George Osborne’s assured speech was most notable for his sustained appeal to Labour voters. Several opposition MPs told me how unsettled they were by the Chancellor’s declaration that Labour’s new leadership calls “anyone who believes in strong national defence, a market economy and the country living within its means” a Tory. He added, “It’s our job to make sure they’re absolutely right. Because we’re now the party of work, the only true party of labour.” The shadow minister Jonathan Reynolds told me: “We’ve got to be extremely clear that this is not business as usual. This is a real attempt by the Tories to put us out of business – possibly for ever.”
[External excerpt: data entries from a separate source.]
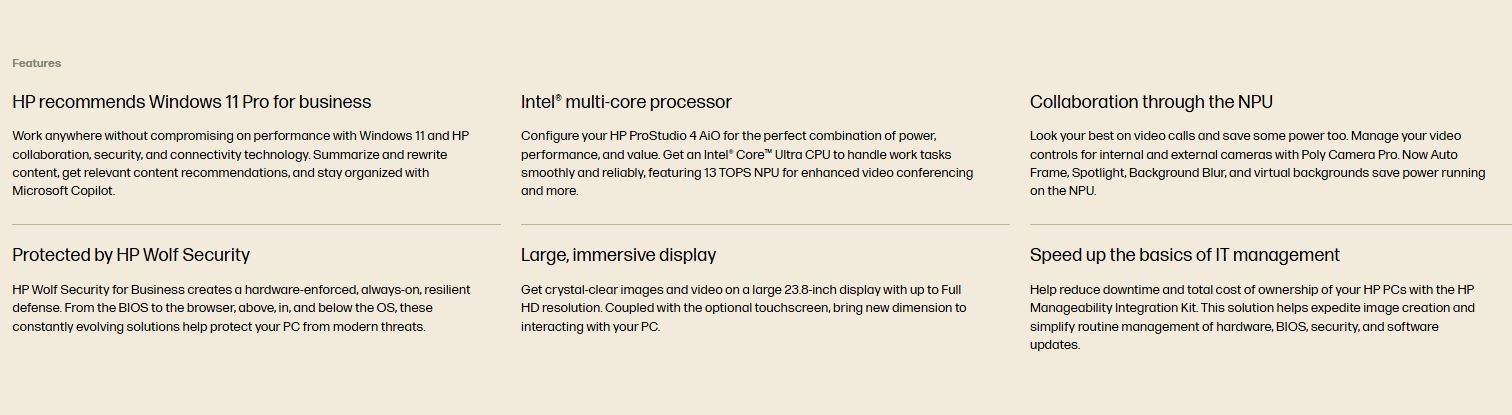Click the divider line under Intel processor section
Screen dimensions: 1512x415
(765, 225)
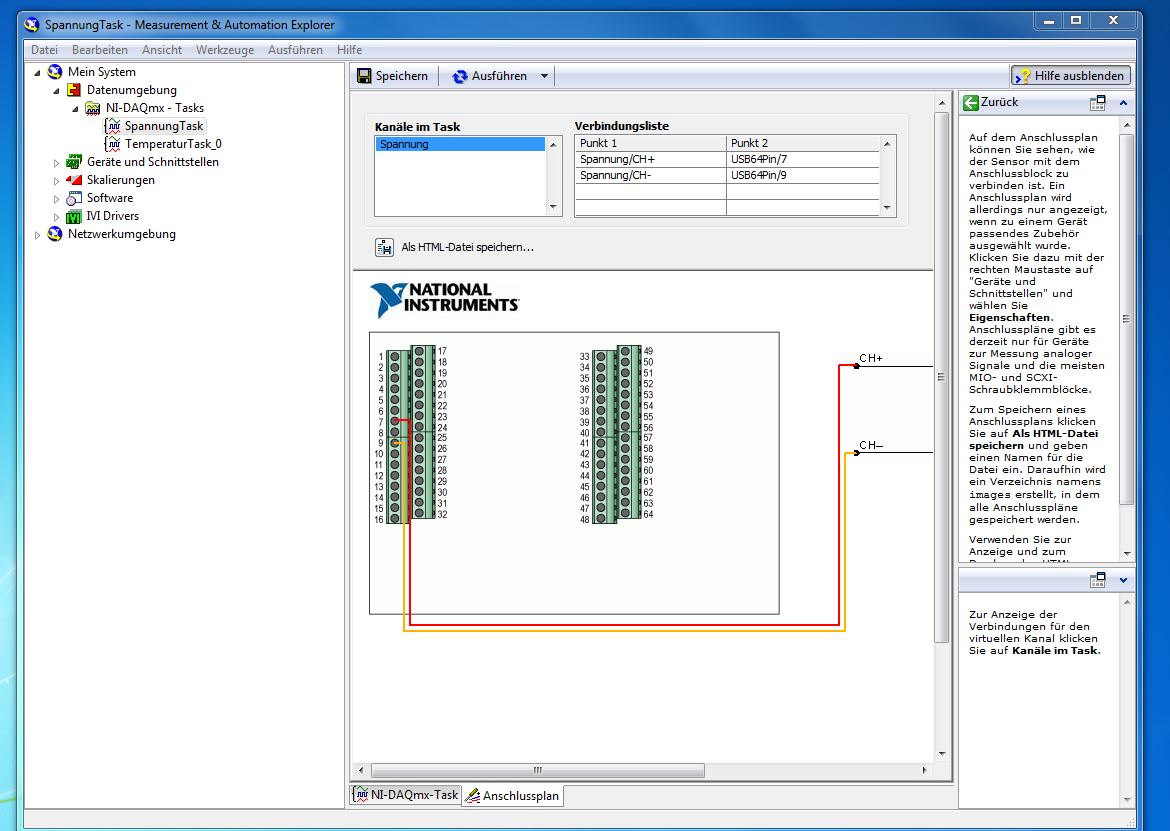Open the Werkzeuge menu
This screenshot has height=831, width=1170.
pyautogui.click(x=224, y=50)
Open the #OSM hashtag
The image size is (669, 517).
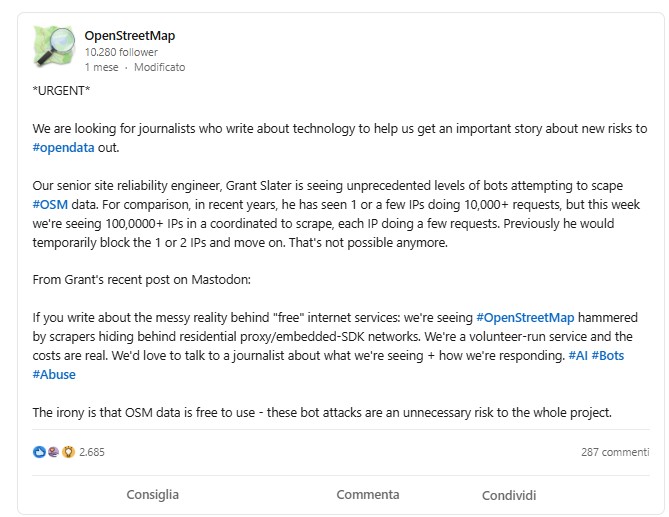pos(49,204)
The Conservatives’ aim is to contaminate Labour to the point where, even if Jeremy Corbyn were deposed, the toxin would endure. For those opposition MPs who emphasise being a government-in-waiting, rather than a protest movement, the contrast between the high politics of the Tory conference and Corbyn’s rally appearance in Manchester was painfully sharp. They fear guilt by association with the demonstrators who spat at and abused journalists and Tory delegates. The declaration by a rally speaker, Terry Pullinger, the deputy general secretary of the Communication Workers Union, that Corbyn’s election “almost makes you want to celebrate the fact that Labour lost” was regarded as confirmation that some on the left merely desire to run the party, not the country.

But few Tory MPs I spoke to greeted Corbyn’s victory with simple jubilation. “It’s a great shame, what’s happened to Labour,” one said. “We need a credible opposition.” In the absence of this, some fear the Conservatives’ self-destructive tendencies will reassert themselves. The forthcoming EU referendum and leadership contest are rich in cannibalistic potential. Tories spoke forebodingly of the inevitable schism between European Inners and Outers. As the Scottish experience demonstrated, referendums are almost never definitive. In the event of a close result, the party’s anti-EU wing will swiftly identify grounds for a second vote.

Several cabinet ministers, however, spoke of their confidence in Cameron’s ability to navigate the rapids of the referendum and his pre-announced departure. “More than ever, he’s the right man for these times,” one told me. By this December, Cameron will have led his party for ten years, a reign exceeded in recent history only by Stanley Baldwin, Winston Churchill and Margaret Thatcher. That the Conservatives have so far avoided cataclysm is an underappreciated achievement.

Yet there are landmines ahead. An increasing number of MPs fear that the planned cuts to tax credits could be a foul-up comparable to Gordon Brown’s abolition of the 10p tax rate. Despite the appeals of Boris Johnson and the Sun, Cameron and Osborne have signalled that there will be no backtracking. At such moments of reflection, the Tories console themselves with the belief that, although voters may use Corbyn as a receptacle for protest (as they did Michael Foot, Neil Kinnock and Ed Miliband), they will not elect him. They also acknowledge that the current Labour leader may not be their opponent in 2020. The former paratrooper Dan Jarvis is most often cited as the successor they fear. As with Cameron and Blair, his relative lack of ideological definition may prove to be a strength, one MP suggested.

William Hague is fond of joking that the Tories have only two modes: panic and complacency. If the danger before the general election was of the former, the danger now is of the latter. 

George Eaton is political editor of the New Statesman.